Jan sospirò. «A parte la faccenda della cotta, la tua descrizione si addice a diverse donne che conosco.»

Franco guardò l’ora, poi raccolse le stoviglie sul vassoio e si alzò.

«Devo tornare in reparto» annunciò, poi aggiunse serio «tieni gli occhi aperti, Jan. A quanto pare la tua ragazza delle rose si trova in grosse difficoltà. A giudicare dalla sua mania di controllo, presumo che non mostri all’esterno la sua vera natura.»

«Secondo te che cos’è?»

«Per come la vedo io, una persona molto disturbata. Forse anche pericolosa. Guarda le mani della bambina. Sono strette a pugno. Come un pugile pronto a combattere.»

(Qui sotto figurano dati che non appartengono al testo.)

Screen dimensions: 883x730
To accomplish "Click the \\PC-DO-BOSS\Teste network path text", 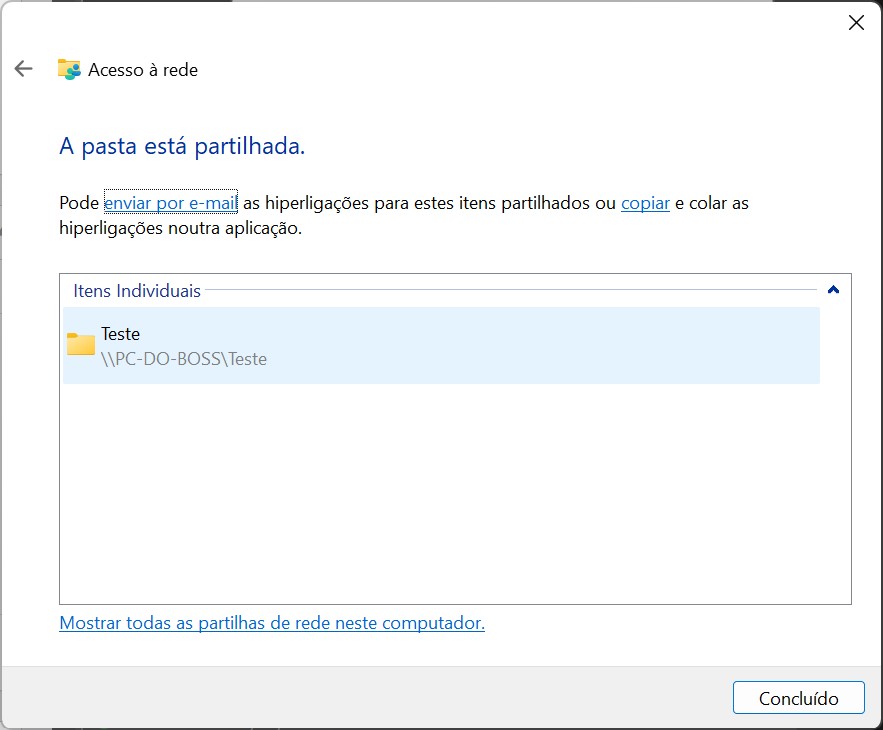I will (x=184, y=358).
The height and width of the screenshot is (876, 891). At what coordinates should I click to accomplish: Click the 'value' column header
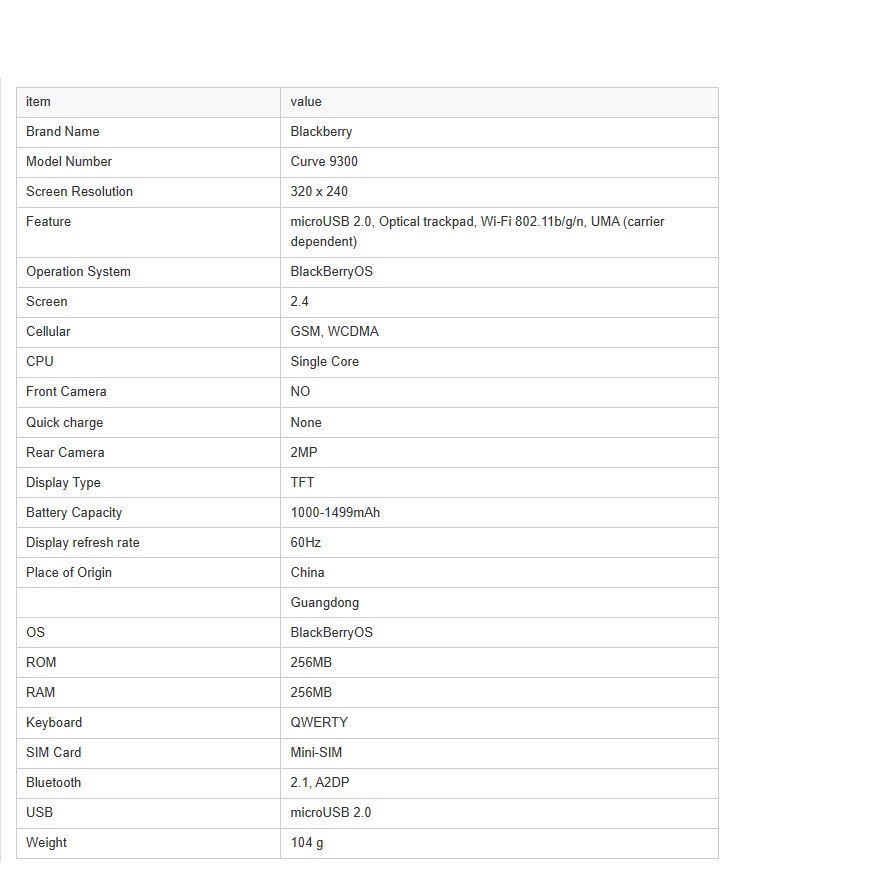coord(306,102)
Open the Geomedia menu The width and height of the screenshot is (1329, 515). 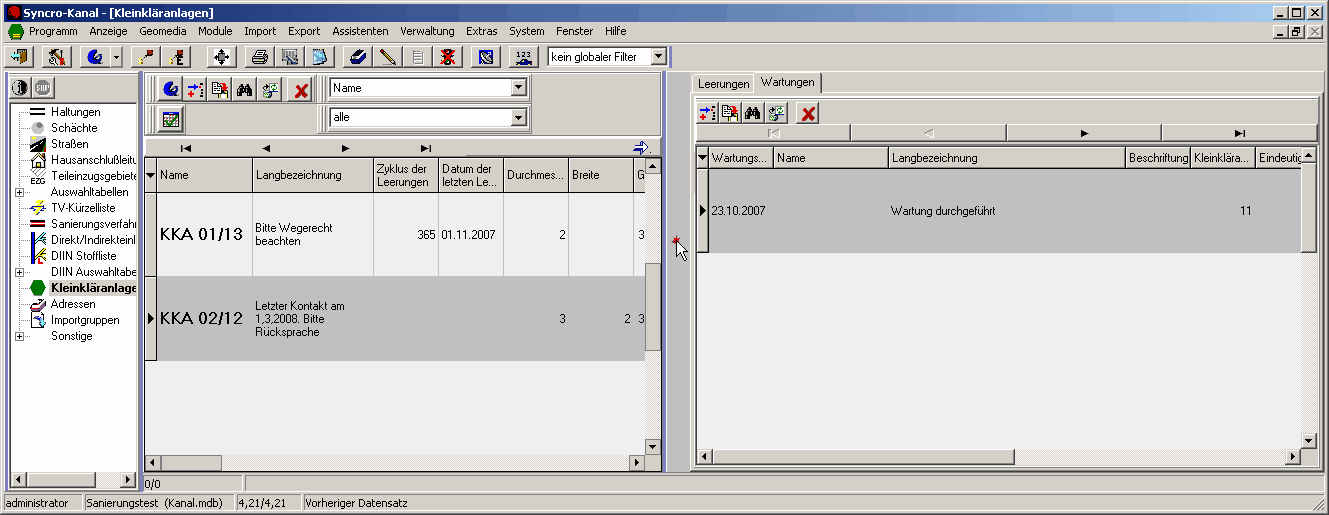(x=163, y=31)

Jan guardò la bambina con il vestito rosso. Ecco che cos’era che lo aveva spaventato così tanto la prima volta. Era la gestualità della figura disegnata. La bambina sorrideva, proprio come il gigante. Ma, al contrario del sorriso del gigante, quello della ragazzina non sembrava autentico. Era un sorriso forzato, perché lei in realtà mostrava i pugni all’osservatore.

Attento, sembrava dire, se ti avvicini troppo, dovrai vedertela con me!

«Secondo te quanto potrebbe essere pericolosa?»

Franco si strinse nelle spalle, facendo tintinnare la tazza sul vassoio che teneva in mano. «Difficile da dire. Forse non se ne rende neppure conto. Ma credo che serbi in sé un potenziale aggressivo da non sottovalutare. Contro se stessa e forse anche contro il prossimo. Dopo tutto indossa un vestito rosso, e chi conosce il linguaggio simbolico sa bene che cosa significa questo colore.»